LAM is highlighting student and professional winners from the 2021 ASLA Awards by asking designers to share an outtake that tells an important part of their project’s narrative.

After Plastics: The Gardens of the Glacial Foreland

Student Research Honor Award

Image courtesy Andreea Vasile-Hoxha, Associate ASLA.

“Plastic particle x is currently sunbathing between the sharp peaks of the Swiss Alps. It is reflecting on the journey that had brought it here, while discovering the essence of its new identity—it is now called a microplastic particle. What that truly means, particle x has yet to understand, but for now, it begins to feel trapped under the snow, slowly freezing…

The genesis of the gardens of the Aletsch Glacier has begun.

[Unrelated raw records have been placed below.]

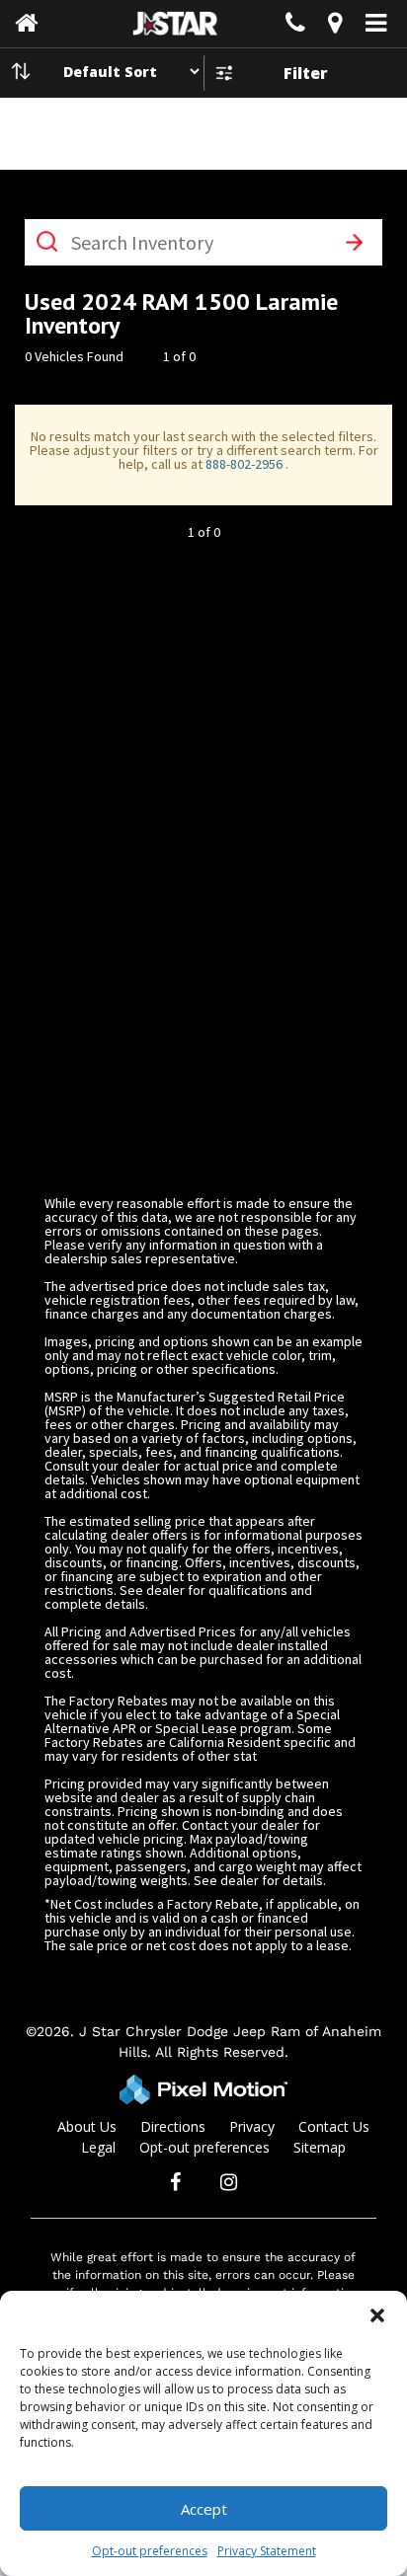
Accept (204, 2509)
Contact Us (333, 2126)
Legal (98, 2147)
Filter (306, 73)
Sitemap (319, 2147)
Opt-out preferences (149, 2550)
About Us (87, 2126)
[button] (377, 2315)
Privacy (252, 2126)
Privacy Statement (266, 2550)
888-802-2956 (245, 464)
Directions (172, 2126)
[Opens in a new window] (335, 26)
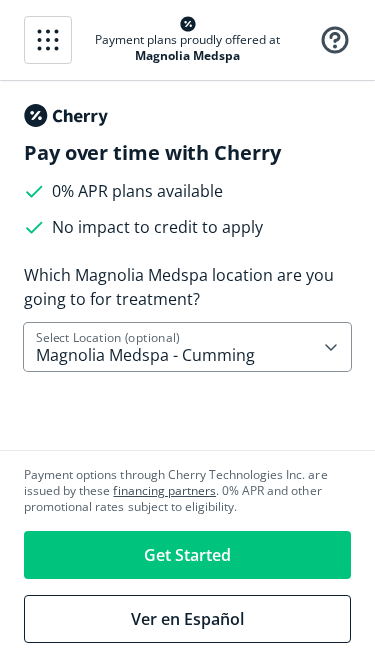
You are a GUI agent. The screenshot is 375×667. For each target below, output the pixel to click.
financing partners (164, 490)
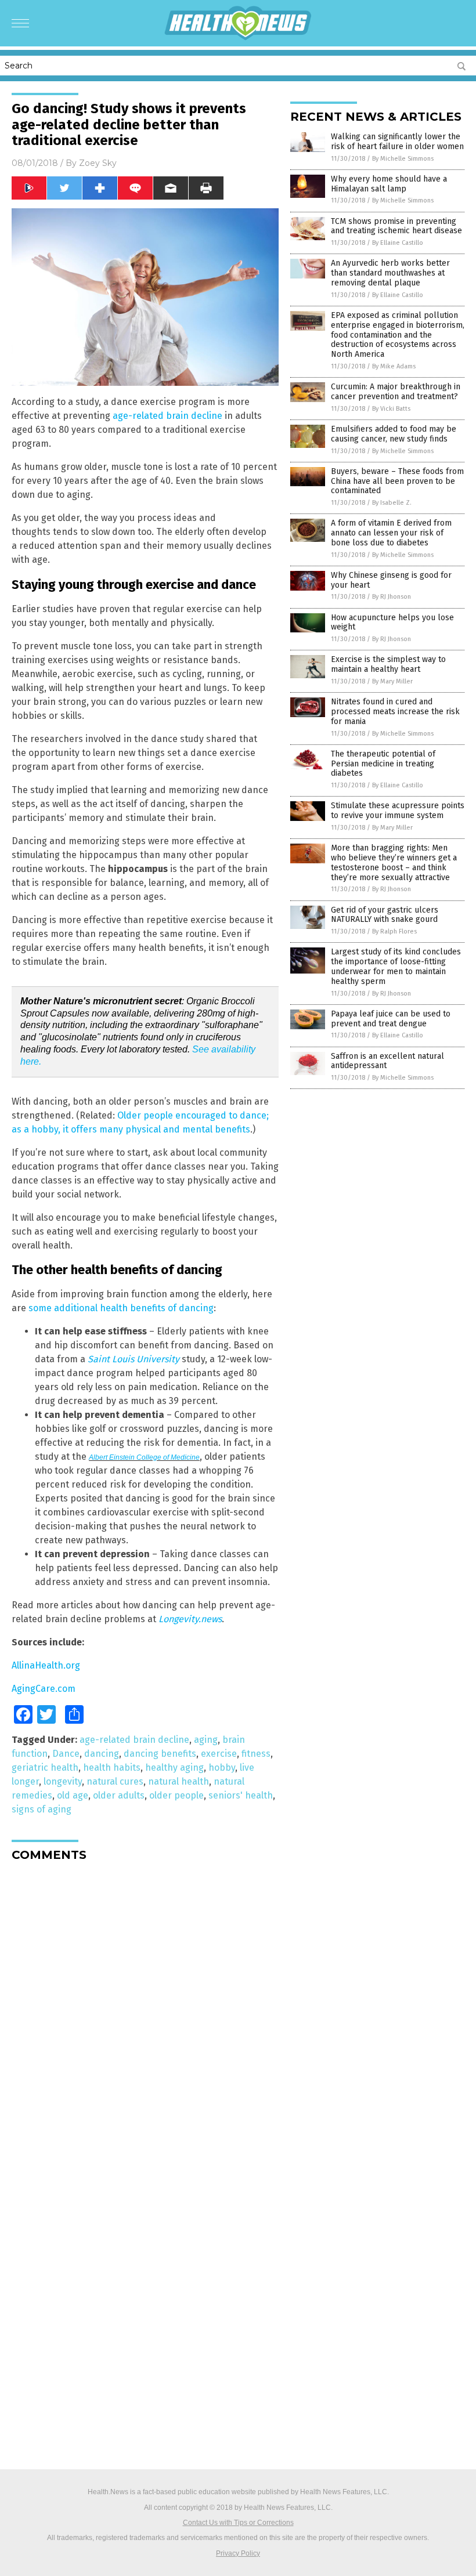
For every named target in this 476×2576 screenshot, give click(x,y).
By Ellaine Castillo (397, 243)
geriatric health (45, 1767)
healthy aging (174, 1767)
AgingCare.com (43, 1688)
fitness (256, 1753)
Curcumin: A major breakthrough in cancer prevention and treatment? (395, 391)
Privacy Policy (238, 2553)
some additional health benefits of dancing (121, 1308)
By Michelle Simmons (403, 158)
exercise (219, 1753)
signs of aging (41, 1809)
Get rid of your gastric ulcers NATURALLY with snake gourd (384, 915)
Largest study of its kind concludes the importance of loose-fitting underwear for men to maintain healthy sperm (396, 966)
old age (72, 1795)
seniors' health (240, 1795)
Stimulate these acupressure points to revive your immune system (397, 810)
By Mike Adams (394, 366)
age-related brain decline (167, 415)
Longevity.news (190, 1619)
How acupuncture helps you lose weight (392, 622)
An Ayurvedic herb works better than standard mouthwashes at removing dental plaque (390, 273)
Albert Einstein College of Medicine (144, 1457)
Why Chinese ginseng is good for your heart (391, 580)
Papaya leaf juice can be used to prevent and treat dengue (390, 1019)
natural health (178, 1781)
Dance (66, 1753)
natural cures (114, 1781)
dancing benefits (160, 1753)
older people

Thousands of plastic particles are rapidly accumulating in the retreating mass of ice, creating the first blueprints of the garden designs. Using remote sensing techniques, the researchers at the Glacial Foreland Institute are documenting the microplastics atmospheric dispersal and accumulation patterns for prototyping the gardens of the future. By the year 164 A.P., the glacial site 46°26’29.2″N, 8°05’06.8″E, pictured above, will be inoculated with arbuscular mycorrhiza fungi and Allium seeds and bulbs, in rows following the crevasses and scars of what once used to be a glacier.”

 

                                                                                       —Andreea Vasile-Hoxha, Associate ASLA

 

About After Plastics:

This project is set two centuries in the future when the glaciers have melted and microplastics are not just ubiquitous but fully integrated into the foundation of the world’s most remote landscapes. Glacial environments are disappearing; Switzerland’s Aletsch Glacier is projected to disappear almost entirely by 2100. At the same time, these same environments have become repositories of unusually high concentrations of microplastics, deposited there by wind and other atmospheric forces. This research project imagines a fictional alpine Glacial Foreland Institute and investigates the role of microplastics in the formation of an emergent ecology, acknowledging these parallel geological and biological timescales. Building on scientific research that points to potentially symbiotic relationships between microplastics, mycorrhizal fungi, and Allium species, a “garden” of spring onions, mycelium, slime mold, and “ancient lichens awakened from their dormant state” is envisioned for the ever-growing glacial foreland of the Swiss Alps. Close observation of slime mold and mycelium under different environmental conditions informed a final scheme in which each biological material serves a unique metabolic function in a landscape-scale inoculation, pointing the way to future research in material flows and ecologies.